Album six begins well. Rihanna’s vocals can be flat and emotionless, but she breathes warmth into her performance on opener ‘You Da One’, a mid-paced, Caribbean-tinged slow-jam built on a thudding kick drum. ‘We Found Love’, produced by Calvin Harris, is a hands-in-the-air dance tune, all anthemic synth riffs and big breakdowns.

Most interesting of all are the sparse minimal drum tracks and chopped up vocals on ‘Cockiness (Love It)’ and ‘Birthday Cake’, which echo Missy Elliott and Timbaland at their best. ‘Cockiness (Love It)’ also sees Rihanna’s raunchy streak, never far away, reach new, X-rated heights. “Suck my cockiness/Lick my persuasion,” she sings over a rapid-fire repetition of the phrase: “I love it when you eat it.” Safe to say that, according to Freudian psychoanalysis, Rihanna has an oral receptive personality.

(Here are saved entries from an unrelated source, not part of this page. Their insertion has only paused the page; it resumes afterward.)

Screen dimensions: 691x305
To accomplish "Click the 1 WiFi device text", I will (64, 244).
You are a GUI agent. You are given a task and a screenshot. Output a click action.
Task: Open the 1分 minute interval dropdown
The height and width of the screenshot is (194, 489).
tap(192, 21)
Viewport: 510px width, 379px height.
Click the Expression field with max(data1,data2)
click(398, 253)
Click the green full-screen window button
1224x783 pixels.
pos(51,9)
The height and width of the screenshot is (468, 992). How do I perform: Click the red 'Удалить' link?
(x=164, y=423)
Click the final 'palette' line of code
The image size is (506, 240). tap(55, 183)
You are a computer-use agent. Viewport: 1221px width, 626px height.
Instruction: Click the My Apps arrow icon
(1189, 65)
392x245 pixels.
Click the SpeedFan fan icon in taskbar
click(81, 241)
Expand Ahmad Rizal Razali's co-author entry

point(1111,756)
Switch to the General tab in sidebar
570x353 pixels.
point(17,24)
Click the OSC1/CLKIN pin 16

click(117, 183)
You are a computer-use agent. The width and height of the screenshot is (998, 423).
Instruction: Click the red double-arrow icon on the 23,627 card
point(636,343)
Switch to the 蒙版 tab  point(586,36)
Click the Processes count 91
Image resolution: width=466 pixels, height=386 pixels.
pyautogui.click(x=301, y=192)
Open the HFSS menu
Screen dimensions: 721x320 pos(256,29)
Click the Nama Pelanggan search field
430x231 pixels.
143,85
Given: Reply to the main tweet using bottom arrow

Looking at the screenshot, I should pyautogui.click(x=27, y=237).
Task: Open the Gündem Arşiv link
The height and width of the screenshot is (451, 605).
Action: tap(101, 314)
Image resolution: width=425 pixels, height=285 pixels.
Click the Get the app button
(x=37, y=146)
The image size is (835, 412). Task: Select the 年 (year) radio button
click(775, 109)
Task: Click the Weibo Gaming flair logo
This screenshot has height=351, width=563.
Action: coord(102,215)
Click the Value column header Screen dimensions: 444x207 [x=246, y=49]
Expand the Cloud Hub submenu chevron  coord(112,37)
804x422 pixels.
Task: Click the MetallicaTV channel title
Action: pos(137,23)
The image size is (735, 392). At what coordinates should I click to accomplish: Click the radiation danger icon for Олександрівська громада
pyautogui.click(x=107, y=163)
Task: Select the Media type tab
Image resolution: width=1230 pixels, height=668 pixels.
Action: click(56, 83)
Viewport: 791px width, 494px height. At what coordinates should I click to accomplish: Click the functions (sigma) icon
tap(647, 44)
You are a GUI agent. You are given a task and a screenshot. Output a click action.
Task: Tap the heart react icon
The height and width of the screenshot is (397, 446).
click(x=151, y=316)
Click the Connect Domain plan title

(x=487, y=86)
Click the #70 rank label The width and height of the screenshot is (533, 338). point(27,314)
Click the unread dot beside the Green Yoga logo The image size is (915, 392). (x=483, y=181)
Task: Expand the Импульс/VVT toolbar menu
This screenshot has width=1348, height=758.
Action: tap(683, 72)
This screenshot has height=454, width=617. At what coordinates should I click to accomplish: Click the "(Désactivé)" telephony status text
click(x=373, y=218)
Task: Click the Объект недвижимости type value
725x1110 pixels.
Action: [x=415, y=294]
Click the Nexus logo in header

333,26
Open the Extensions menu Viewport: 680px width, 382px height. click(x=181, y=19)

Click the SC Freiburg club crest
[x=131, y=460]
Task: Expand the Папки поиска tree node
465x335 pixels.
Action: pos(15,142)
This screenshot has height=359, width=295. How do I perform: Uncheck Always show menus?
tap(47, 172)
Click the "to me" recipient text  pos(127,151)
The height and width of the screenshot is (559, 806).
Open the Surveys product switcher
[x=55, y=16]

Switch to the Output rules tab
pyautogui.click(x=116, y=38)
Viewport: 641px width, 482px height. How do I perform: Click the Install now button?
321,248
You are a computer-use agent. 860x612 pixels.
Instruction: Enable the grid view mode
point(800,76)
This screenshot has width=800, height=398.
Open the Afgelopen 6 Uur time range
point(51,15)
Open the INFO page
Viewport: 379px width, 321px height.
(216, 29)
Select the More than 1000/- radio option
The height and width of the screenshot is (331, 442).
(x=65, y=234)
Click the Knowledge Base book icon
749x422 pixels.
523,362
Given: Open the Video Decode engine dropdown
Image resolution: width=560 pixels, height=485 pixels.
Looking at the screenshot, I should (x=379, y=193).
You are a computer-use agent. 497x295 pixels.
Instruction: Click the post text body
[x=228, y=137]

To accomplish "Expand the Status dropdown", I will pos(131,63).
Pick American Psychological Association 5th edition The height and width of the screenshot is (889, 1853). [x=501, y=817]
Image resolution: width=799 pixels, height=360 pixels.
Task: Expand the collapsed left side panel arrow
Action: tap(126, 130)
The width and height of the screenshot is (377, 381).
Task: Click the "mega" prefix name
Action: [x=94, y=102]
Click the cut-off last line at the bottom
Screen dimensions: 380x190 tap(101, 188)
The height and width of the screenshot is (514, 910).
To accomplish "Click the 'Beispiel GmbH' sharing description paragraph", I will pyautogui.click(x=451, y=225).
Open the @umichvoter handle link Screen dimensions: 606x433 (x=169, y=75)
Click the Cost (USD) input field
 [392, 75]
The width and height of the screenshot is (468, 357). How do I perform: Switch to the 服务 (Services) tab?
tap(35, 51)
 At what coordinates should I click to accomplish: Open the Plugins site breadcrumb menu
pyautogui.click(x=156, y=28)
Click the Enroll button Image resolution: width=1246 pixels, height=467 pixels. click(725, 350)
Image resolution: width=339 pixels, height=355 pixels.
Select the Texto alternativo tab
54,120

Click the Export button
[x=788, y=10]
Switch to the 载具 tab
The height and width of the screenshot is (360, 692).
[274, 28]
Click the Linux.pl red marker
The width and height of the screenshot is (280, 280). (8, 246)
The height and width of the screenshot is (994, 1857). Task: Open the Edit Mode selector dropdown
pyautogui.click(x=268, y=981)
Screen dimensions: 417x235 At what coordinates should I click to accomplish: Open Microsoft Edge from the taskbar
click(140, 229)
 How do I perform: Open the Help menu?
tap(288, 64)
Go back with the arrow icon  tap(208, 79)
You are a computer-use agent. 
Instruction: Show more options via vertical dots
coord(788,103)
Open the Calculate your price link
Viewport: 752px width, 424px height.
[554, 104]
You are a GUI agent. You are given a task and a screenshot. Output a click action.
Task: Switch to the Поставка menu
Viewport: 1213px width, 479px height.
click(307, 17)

However, things fall apart from the midway point and she reverts to balladry-by-numbers on ‘We All Want Love’ and ‘Drunk on Love’. By the end of the closing track, ‘Farewell’ – a big, blowsy affair with no substance – all interest has evaporated. You’re left with the impression that, had she indulged her adventurous streak more, this would be the best album of her career. The fact that she didn’t means that, while decent enough, it’s just her latest.